=== Exercise details ===
Reproduce the data, keeping every word exactly as it is.

[Stored data]
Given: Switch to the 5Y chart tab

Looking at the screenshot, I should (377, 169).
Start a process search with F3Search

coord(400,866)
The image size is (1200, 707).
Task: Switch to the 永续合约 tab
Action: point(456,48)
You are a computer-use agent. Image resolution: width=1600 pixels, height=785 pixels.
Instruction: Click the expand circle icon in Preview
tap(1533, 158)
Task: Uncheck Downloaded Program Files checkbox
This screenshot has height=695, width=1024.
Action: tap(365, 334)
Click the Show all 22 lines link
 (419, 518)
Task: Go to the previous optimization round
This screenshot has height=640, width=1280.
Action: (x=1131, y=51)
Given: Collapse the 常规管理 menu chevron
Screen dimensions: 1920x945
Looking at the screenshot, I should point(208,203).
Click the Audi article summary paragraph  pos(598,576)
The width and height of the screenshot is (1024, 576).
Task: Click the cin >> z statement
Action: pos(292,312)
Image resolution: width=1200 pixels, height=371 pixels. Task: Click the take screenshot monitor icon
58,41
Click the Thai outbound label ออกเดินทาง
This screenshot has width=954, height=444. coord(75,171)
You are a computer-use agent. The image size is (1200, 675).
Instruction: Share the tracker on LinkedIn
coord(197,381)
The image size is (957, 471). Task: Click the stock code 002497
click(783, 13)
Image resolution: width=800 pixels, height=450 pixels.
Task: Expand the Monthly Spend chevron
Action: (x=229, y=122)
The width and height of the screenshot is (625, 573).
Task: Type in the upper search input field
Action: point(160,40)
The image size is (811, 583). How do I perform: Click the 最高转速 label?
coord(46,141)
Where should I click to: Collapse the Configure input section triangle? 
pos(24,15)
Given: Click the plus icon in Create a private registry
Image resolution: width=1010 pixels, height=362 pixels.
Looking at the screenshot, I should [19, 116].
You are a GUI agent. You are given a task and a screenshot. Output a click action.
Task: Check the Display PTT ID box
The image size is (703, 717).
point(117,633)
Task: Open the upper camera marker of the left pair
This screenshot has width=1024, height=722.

=== Written answer ===
Given: Switch to the 5Y chart tab

Looking at the screenshot, I should (377, 169).
Start a process search with F3Search

coord(400,866)
The image size is (1200, 707).
Task: Switch to the 永续合约 tab
Action: point(456,48)
You are a computer-use agent. Image resolution: width=1600 pixels, height=785 pixels.
Instruction: Click the expand circle icon in Preview
tap(1533, 158)
Task: Uncheck Downloaded Program Files checkbox
This screenshot has height=695, width=1024.
Action: tap(365, 334)
Click the Show all 22 lines link
 (419, 518)
Task: Go to the previous optimization round
This screenshot has height=640, width=1280.
Action: (x=1131, y=51)
Given: Collapse the 常规管理 menu chevron
Screen dimensions: 1920x945
Looking at the screenshot, I should point(208,203).
Click the Audi article summary paragraph  pos(598,576)
The width and height of the screenshot is (1024, 576).
Task: Click the cin >> z statement
Action: pos(292,312)
Image resolution: width=1200 pixels, height=371 pixels. Task: Click the take screenshot monitor icon
58,41
Click the Thai outbound label ออกเดินทาง
This screenshot has width=954, height=444. coord(75,171)
You are a computer-use agent. The image size is (1200, 675).
Instruction: Share the tracker on LinkedIn
coord(197,381)
The image size is (957, 471). Task: Click the stock code 002497
click(783, 13)
Image resolution: width=800 pixels, height=450 pixels.
Task: Expand the Monthly Spend chevron
Action: (x=229, y=122)
The width and height of the screenshot is (625, 573).
Task: Type in the upper search input field
Action: point(160,40)
The image size is (811, 583). How do I perform: Click the 最高转速 label?
coord(46,141)
Where should I click to: Collapse the Configure input section triangle? 
pos(24,15)
Given: Click the plus icon in Create a private registry
Image resolution: width=1010 pixels, height=362 pixels.
Looking at the screenshot, I should [19, 116].
You are a GUI agent. You are given a task and a screenshot. Output a click action.
Task: Check the Display PTT ID box
The image size is (703, 717).
point(117,633)
Task: Open the upper camera marker of the left pair
This screenshot has width=1024, height=722.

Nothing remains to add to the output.